On the show mentioned in this post, $28 was the day-player rate -- the core crew gets $26/hr. Either way, you're only grossing eleven to twelve hundred/week (depending on overtime), with a take-home between seven and eight hundred as per your deductions. Since most sit-coms work a three weeks on, one week off schedule, that means taking home maybe $2500/month, which might work fine in Costa Rica, but doesn't go far in LA.

Things get worse with the low budget feature contract, where a three tier structure of steadily descending hourly wages dip into absurdity. I've misplaced my current union rate card, but as I recall, the super low budget rate is something like $17/hr. And as discussed in another recent post, the New Media Rate is beyond absurd -- there is no rate. It's minimum wage or whatever you can negotiate on your own with the producers.

Welcome to the Brave New Media World.

I have no idea what the average IA juicer makes, nor am I sure there is any such thing. The free-lance world is all over the map. Some guys have contacts with Reality TV and game shows allowing them to work beyond the usual sit-coms and episodics. Others work lots of commercials as well as TV, and then there are the feature crews. On a big feature, those guys can pull in over 2K/week for months on end.
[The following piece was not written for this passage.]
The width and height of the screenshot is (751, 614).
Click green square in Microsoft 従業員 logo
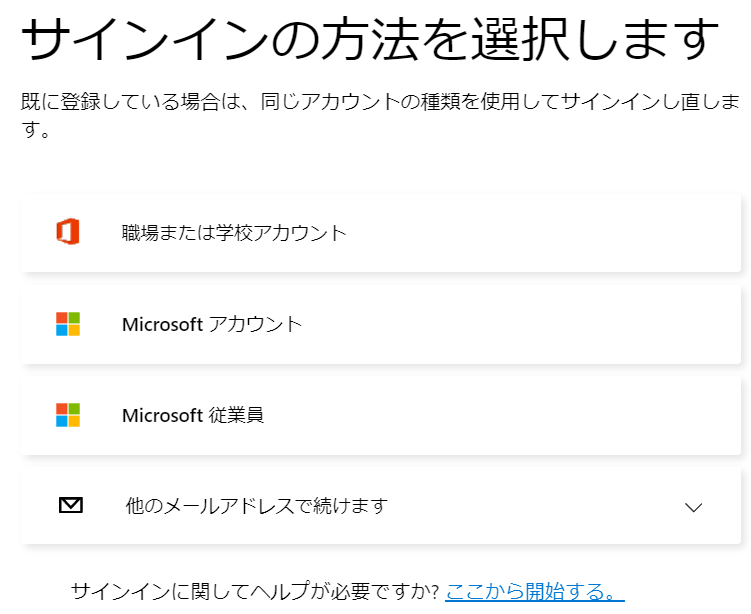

All I can tell you is my own experience -- working a mix of network and cable shows with occasional outside gigs (TV promos and/or a rare commercial), I usually average something under 45K/yr before taxes. It's just barely enough to keep from going under. Thus far, 2010 is looking like a much worse than average year for me. So it goes on the free lance roller coaster.

In general, younger guys do a lot better, since I'm at an age where I can't take the really heavy rigging calls. One day is fine, but five days a week slinging 4/0 for ten to twelve hrs/day would probably land me in the hospital.

It still beats driving a desk, but for how much longer, I really don't know...

Anonymous said...

Thanks for answering my questions. They were totally nosy and I appreciate that you were cool enough to answer them anyway.

Here's hoping for a better 2nd half of the year for all of us...

Art DepartMENTAL said...

I just did a Christmas gig too... but I love doing Christmas any time of year because I love nothing more than to dress Christmas trees. I'll take Christmas any day over another boring apartment. I did a Christmas gig in February once. That one I found ridiculous. That was just too early. Mind you none of these were for network or cable television.